Buife yielded to the lure of the green bottle and tobacco because her childhood was filled with agony and sorrows. Her twin sister Mary was beheaded in Kano for “blapheming against Islam” in Kano. (A Muslim trader next door at Sabon Gari, who hated her, asked her to stop eating the bread she was eating during that Ramadan season and she interjected that she was a Christian. The man yelled something in Arabic and Muslims gathered like ants around a cube of sugar. And the next moment thousands of Muslims in Kano were dancing with Mary’s head in the streets.) Her father, who was a barman, was whipped and nearly burnt for selling liquor. His countless crates of beer were shattered and burnt because “it is against God.” A “little” war ensued. Christian blood flowed in torrents in the north; Muslim blood did likewise in the east. The crisis took Buife’s only brother. He was nailed to a bamboo cross in Kano. He died on the cross like Christ. Buife and her mother dressed up in white hijabs like proper Muslims and escaped from the north. Her father remained there. He said he would stay for years and run for the governorship election and if he won he would alter some nefarious laws. But, four years later, when he declared his political ambition in Kano his corpse was found in a maggot-infested gutter the next morning. “Kano is not your Anambra” was written on the chest of Buife’s father, a man who spent virtually all his life in Kano. So she grew up to hate and despise northerners, albeit she had gleaned from the papers and from people– including the Igbos–that the Igbos sometimes did worse. In Onitsha, over twenty innocent Hausa cobblers, for instance, were tossed into the Niger river. Fishes gobbled their dead bodies.

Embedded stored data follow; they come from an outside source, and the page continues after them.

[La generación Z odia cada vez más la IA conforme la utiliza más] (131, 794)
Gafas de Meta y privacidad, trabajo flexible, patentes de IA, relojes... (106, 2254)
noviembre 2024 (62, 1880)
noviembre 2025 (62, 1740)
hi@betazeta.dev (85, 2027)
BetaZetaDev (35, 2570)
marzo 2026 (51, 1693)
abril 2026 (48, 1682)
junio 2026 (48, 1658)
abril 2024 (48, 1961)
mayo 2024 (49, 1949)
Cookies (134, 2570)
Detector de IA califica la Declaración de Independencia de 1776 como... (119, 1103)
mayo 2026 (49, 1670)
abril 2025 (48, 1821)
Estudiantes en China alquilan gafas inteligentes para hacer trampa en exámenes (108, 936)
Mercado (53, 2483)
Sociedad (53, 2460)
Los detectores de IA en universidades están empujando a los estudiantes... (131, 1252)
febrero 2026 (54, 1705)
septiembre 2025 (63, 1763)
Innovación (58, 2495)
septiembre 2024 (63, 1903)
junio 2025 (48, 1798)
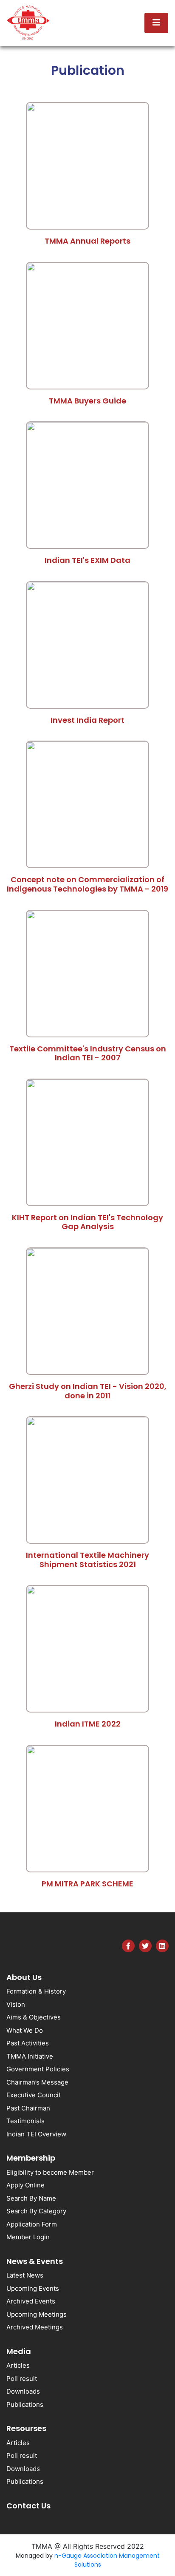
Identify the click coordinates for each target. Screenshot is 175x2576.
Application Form (31, 2224)
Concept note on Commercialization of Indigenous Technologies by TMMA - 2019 (87, 884)
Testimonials (25, 2121)
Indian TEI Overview (36, 2134)
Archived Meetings (34, 2327)
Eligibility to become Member (50, 2172)
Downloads (23, 2391)
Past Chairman (28, 2108)
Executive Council (33, 2095)
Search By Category (36, 2211)
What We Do (24, 2030)
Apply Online (25, 2185)
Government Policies (37, 2069)
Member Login (28, 2237)
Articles (18, 2365)
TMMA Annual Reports (87, 241)
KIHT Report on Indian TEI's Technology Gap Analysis (87, 1222)
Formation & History (36, 1991)
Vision (15, 2004)
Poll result (21, 2378)
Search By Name (31, 2198)
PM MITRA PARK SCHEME (87, 1884)
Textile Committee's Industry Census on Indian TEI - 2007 (87, 1053)
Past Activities (27, 2043)
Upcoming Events (32, 2288)
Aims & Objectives (33, 2017)
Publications (24, 2404)
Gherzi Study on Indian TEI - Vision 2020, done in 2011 (88, 1391)
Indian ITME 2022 (88, 1724)
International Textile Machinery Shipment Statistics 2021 (87, 1560)
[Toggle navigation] (156, 23)
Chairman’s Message (37, 2082)
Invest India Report (87, 720)
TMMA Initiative (29, 2056)
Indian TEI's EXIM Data (87, 560)
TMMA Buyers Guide (87, 401)
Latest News (24, 2275)
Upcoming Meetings (36, 2314)
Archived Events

My father, whom she loved, despite all the Christians’ mockery and threats, respected and never killed the Idemili royal python. He was butchered by the Fulani herdsmen recently in one hamlet in Enugu State. This horrible sight of my father’s headless body made her go mad and she cried. I never saw tears in Buife’s eyes before that day, believe me. But that sunless afternoon, she cried, her tears dropping on my father’s corpse. She cried and I cried and everybody cried because the government was silent when my father died.


From the findings of Buife’s life, His Excellency, it could be concluded that there’s not enough love between the northerners and Ndigbo. I discovered that Buife incited the father of her friend to fire all the Hausas in his company. And the moron did. It was also revealed that Buife shot down many innocent northerners in Onitsha and in my hometown of Oba shouting that it was about time Nigerians left Biafra, her fatherland. (Oh why, Buife? This is sheer wickedness!) Buife craved for an Independent State of Biafra. And when that man you called “rebel” was controversially arrested, she joined the angry “Biafrans” chanting, “Free NNAMDI KANU!”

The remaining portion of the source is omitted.